Heufutterautomat, Sattelkammer und Kutschenremise

Einige "kleine" Ausbauten am Stall haben wir in den letzten Wochen noch erledigt. So wurde zum Beispiel der selbsterdachte Prototyp unseres Heufutterautomaten fertig und konnte eingebaut werden!

So schaut das Ganze aus:

 

Eine große Kiste, die von der Decke hängt. Oberhalb des Ponystalles ist der Heuspeicher, sodass der Automat durch ein Loch in der Decke direkt von oben befüllt werden kann. Es passt fast ein ganzer Rundballen hinein.

Per Zeitschaltuhr wird die Klappe geöffnet und die Ponys können durch das Gitter Heu fressen:

(In der Erprobungsphase hat sich allerdings gezeigt, dass das Gitter nicht die optimale Lösung ist, aktuell haben wir es V-förmig eingebaut, es wird langfristig jedoch durch ein engmaschiges Netz ersetzt werden, durch das die Ponys besser ans Heu kommen. Bilder dazu folgen später...)

So sind Gitter und Schieber angebracht:

Das Gitter kann zur Reinigung auch komplett hochgeschoben werden.

Die Kante wurde zwecks Verbissschutz noch verkleidet. Heu rein.... fertig!

Ein Tor zwischen Rufis Stall und dem Mädelsbereich wurde auch eingebaut:

Die Lamas und Ziegen bewohnen ihr neues Zuhause ja schon und haben sich gut eingelebt! Gerade unsere alte Ziege Helene, die im Frühjahr so sehr schwächelte, dass sie nicht mehr alleine aufstehen konnte, scheint sich sehr wohl zu fühlen! Sie ist frech, die erste am Futter und genießt ihre Privilegien (z.B. eine Extrafutterration und "Heubar ad libitum" in der Scheune). Die Tiere halten ein  Auge auf unsere Fortschritte:

(v.l.n.r.: Farina, Veilchen, Braunkopf und ganz hinten Artos)

Am 24.12.2013 sind dann auch unsere Ponys umgezogen und leben sich ganz gut ein! Wir sind ja bemüht gewesen den Arbeitsaufwand rund um die Tiere möglichst zu minimieren und ich bin mit dem Ergebnis bisher sehr zufrieden. Trotz nahezu verdoppelter Auslauffläche bin ich mit dem Misten noch schneller fertig als zuvor und wenn der Futterautomat optimiert (und wahrscheinlich noch durch einen zweiten ergänzt) ist, dann gefällt mir das alles sehr gut.
 Fotos von den Ponys im neuen Zuhause wird es demnächst geben!

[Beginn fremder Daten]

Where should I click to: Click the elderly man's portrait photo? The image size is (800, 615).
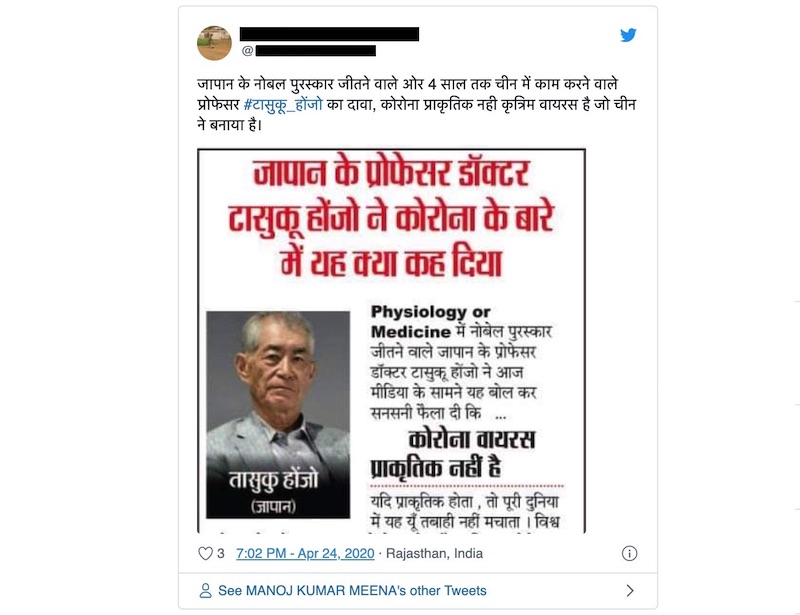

Zusammen mit den Ponys ist auch ganz, ganz, GANZ viel Zubehör umgezogen. Meine Güte, haben wir viel Ponyzubehör!!!

Dafür musste erstmal die Sattelkammer, die bisher Werkzeuglager war, aus- auf- und wieder eingeräumt werden! Ganz viel geholfen haben hierbei unsere Reitmädels Ann-Cathrin und Jana. Und zu tun gab es reichlich...

Sättel und Einspännergeschirre:

Trensen und Kopfstücke.... die Fahrleinen haben letztendlich einen besseren Platz gefunden. Die Trensenhalter auf der rechten Seite sind übrigens auch aus der Recycling-Abteilung: Es handelt sich um die Dachhaken vom alten Dach des Wohnhauses. Sehr praktisch, stabil und viel Platz für Halfter und Trensen!

Decken und ... ach ja, NOCH ein Einspännergeschirr....

Die Zweispännergeschirre sind aktuell noch ausgelagert, da müssen wir erst noch ein paar neue Halter besorgen. Erwähnte ich schon, dass wir unheimlich viel Kram haben?! ;)

Die Kutschenremise wurde auch aufgeräumt und die Kutschen konnten umziehen. Die Remise dürfte nicht kleiner sein...

Das hier wird mal der Putz- und Waschplatz, dafür muss aber erst noch ein wenig Platz geschaffen werden.

Jetzt gewöhnen wir uns so langsam alle an die neuen Abläufe und eine gewisse Routine kommt so langsam... einiges wird sich sicher noch ändern, davon werden wir dann berichten!